--- BEGIN Available data ---

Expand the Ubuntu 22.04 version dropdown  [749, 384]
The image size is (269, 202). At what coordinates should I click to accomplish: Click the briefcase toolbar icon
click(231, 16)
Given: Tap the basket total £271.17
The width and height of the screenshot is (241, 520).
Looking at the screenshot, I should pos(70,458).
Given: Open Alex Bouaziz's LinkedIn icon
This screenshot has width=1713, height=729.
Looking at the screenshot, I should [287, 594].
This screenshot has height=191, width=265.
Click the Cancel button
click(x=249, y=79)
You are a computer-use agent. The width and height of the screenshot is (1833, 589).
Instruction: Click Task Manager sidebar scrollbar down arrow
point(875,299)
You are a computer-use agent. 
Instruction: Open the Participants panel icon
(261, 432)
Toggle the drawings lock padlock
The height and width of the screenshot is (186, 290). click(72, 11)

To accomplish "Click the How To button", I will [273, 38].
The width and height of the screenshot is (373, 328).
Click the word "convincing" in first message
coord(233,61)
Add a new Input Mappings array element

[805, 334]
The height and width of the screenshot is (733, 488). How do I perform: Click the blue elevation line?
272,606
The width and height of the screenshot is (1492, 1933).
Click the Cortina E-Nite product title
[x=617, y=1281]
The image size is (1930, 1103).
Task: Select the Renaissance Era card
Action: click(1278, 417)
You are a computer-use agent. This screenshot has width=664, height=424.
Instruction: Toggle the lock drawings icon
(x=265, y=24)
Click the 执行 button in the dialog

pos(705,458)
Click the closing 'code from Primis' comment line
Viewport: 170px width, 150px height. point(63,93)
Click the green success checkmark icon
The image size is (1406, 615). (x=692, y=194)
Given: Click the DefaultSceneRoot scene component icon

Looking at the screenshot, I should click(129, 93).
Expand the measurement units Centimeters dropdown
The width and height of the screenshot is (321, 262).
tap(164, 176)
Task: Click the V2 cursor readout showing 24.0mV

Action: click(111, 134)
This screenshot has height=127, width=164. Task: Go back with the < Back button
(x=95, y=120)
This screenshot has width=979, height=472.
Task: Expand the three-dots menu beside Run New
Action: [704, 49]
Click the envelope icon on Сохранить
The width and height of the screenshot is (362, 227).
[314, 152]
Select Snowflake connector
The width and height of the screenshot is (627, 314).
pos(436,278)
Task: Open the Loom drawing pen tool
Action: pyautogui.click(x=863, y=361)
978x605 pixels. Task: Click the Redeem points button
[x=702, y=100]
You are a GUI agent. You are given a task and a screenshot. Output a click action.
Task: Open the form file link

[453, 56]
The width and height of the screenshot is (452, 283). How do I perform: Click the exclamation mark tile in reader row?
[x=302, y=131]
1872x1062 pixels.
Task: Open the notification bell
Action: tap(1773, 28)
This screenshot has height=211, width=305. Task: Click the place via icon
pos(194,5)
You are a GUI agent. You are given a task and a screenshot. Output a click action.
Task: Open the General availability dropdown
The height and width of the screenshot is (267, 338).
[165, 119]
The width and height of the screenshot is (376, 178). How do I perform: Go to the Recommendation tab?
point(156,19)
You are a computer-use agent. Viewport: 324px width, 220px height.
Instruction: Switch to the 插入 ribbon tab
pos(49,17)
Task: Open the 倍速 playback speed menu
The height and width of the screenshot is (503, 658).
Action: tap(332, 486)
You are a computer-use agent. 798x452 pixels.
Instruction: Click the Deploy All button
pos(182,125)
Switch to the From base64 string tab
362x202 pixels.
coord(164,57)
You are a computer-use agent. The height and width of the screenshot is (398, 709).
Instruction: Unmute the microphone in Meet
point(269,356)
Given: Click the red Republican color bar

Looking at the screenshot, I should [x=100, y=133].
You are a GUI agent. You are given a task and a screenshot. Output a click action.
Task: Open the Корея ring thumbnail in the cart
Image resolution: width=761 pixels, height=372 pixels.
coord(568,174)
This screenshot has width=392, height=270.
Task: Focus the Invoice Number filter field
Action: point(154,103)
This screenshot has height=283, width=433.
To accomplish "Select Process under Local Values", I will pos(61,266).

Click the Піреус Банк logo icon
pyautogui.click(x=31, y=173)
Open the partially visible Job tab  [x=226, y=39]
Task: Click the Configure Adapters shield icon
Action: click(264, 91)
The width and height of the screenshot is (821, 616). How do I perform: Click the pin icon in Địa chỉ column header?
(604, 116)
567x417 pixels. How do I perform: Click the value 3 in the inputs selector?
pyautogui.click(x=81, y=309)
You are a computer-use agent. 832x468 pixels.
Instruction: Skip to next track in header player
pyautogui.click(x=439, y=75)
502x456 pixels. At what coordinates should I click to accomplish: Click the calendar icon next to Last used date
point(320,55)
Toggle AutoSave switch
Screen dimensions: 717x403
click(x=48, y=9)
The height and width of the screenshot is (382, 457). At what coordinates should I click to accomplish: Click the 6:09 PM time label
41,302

--- END Available data ---

** Exercise task **
Copy the lines above without any changes, from the first to the last.

** Expected answer **
Expand the Ubuntu 22.04 version dropdown  [749, 384]
The image size is (269, 202). At what coordinates should I click to accomplish: Click the briefcase toolbar icon
click(231, 16)
Given: Tap the basket total £271.17
The width and height of the screenshot is (241, 520).
Looking at the screenshot, I should pos(70,458).
Given: Open Alex Bouaziz's LinkedIn icon
This screenshot has width=1713, height=729.
Looking at the screenshot, I should [287, 594].
This screenshot has height=191, width=265.
Click the Cancel button
click(x=249, y=79)
You are a computer-use agent. The width and height of the screenshot is (1833, 589).
Instruction: Click Task Manager sidebar scrollbar down arrow
point(875,299)
You are a computer-use agent. 
Instruction: Open the Participants panel icon
(261, 432)
Toggle the drawings lock padlock
The height and width of the screenshot is (186, 290). click(72, 11)

To accomplish "Click the How To button", I will [273, 38].
The width and height of the screenshot is (373, 328).
Click the word "convincing" in first message
coord(233,61)
Add a new Input Mappings array element

[805, 334]
The height and width of the screenshot is (733, 488). How do I perform: Click the blue elevation line?
272,606
The width and height of the screenshot is (1492, 1933).
Click the Cortina E-Nite product title
[x=617, y=1281]
The image size is (1930, 1103).
Task: Select the Renaissance Era card
Action: click(1278, 417)
You are a computer-use agent. This screenshot has width=664, height=424.
Instruction: Toggle the lock drawings icon
(x=265, y=24)
Click the 执行 button in the dialog

pos(705,458)
Click the closing 'code from Primis' comment line
Viewport: 170px width, 150px height. point(63,93)
Click the green success checkmark icon
The image size is (1406, 615). (x=692, y=194)
Given: Click the DefaultSceneRoot scene component icon

Looking at the screenshot, I should click(129, 93).
Expand the measurement units Centimeters dropdown
The width and height of the screenshot is (321, 262).
tap(164, 176)
Task: Click the V2 cursor readout showing 24.0mV

Action: click(111, 134)
This screenshot has height=127, width=164. Task: Go back with the < Back button
(x=95, y=120)
This screenshot has width=979, height=472.
Task: Expand the three-dots menu beside Run New
Action: [704, 49]
Click the envelope icon on Сохранить
The width and height of the screenshot is (362, 227).
[314, 152]
Select Snowflake connector
The width and height of the screenshot is (627, 314).
pos(436,278)
Task: Open the Loom drawing pen tool
Action: pyautogui.click(x=863, y=361)
978x605 pixels. Task: Click the Redeem points button
[x=702, y=100]
You are a GUI agent. You are given a task and a screenshot. Output a click action.
Task: Open the form file link

[453, 56]
The width and height of the screenshot is (452, 283). How do I perform: Click the exclamation mark tile in reader row?
[x=302, y=131]
1872x1062 pixels.
Task: Open the notification bell
Action: tap(1773, 28)
This screenshot has height=211, width=305. Task: Click the place via icon
pos(194,5)
You are a GUI agent. You are given a task and a screenshot. Output a click action.
Task: Open the General availability dropdown
The height and width of the screenshot is (267, 338).
[165, 119]
The width and height of the screenshot is (376, 178). How do I perform: Go to the Recommendation tab?
point(156,19)
You are a computer-use agent. Viewport: 324px width, 220px height.
Instruction: Switch to the 插入 ribbon tab
pos(49,17)
Task: Open the 倍速 playback speed menu
The height and width of the screenshot is (503, 658).
Action: tap(332, 486)
You are a computer-use agent. 798x452 pixels.
Instruction: Click the Deploy All button
pos(182,125)
Switch to the From base64 string tab
362x202 pixels.
coord(164,57)
You are a computer-use agent. The height and width of the screenshot is (398, 709).
Instruction: Unmute the microphone in Meet
point(269,356)
Given: Click the red Republican color bar

Looking at the screenshot, I should [x=100, y=133].
You are a GUI agent. You are given a task and a screenshot. Output a click action.
Task: Open the Корея ring thumbnail in the cart
Image resolution: width=761 pixels, height=372 pixels.
coord(568,174)
This screenshot has width=392, height=270.
Task: Focus the Invoice Number filter field
Action: point(154,103)
This screenshot has height=283, width=433.
To accomplish "Select Process under Local Values", I will pos(61,266).

Click the Піреус Банк logo icon
pyautogui.click(x=31, y=173)
Open the partially visible Job tab  [x=226, y=39]
Task: Click the Configure Adapters shield icon
Action: click(264, 91)
The width and height of the screenshot is (821, 616). How do I perform: Click the pin icon in Địa chỉ column header?
(604, 116)
567x417 pixels. How do I perform: Click the value 3 in the inputs selector?
pyautogui.click(x=81, y=309)
You are a computer-use agent. 832x468 pixels.
Instruction: Skip to next track in header player
pyautogui.click(x=439, y=75)
502x456 pixels. At what coordinates should I click to accomplish: Click the calendar icon next to Last used date
point(320,55)
Toggle AutoSave switch
Screen dimensions: 717x403
click(x=48, y=9)
The height and width of the screenshot is (382, 457). At what coordinates should I click to accomplish: Click the 6:09 PM time label
41,302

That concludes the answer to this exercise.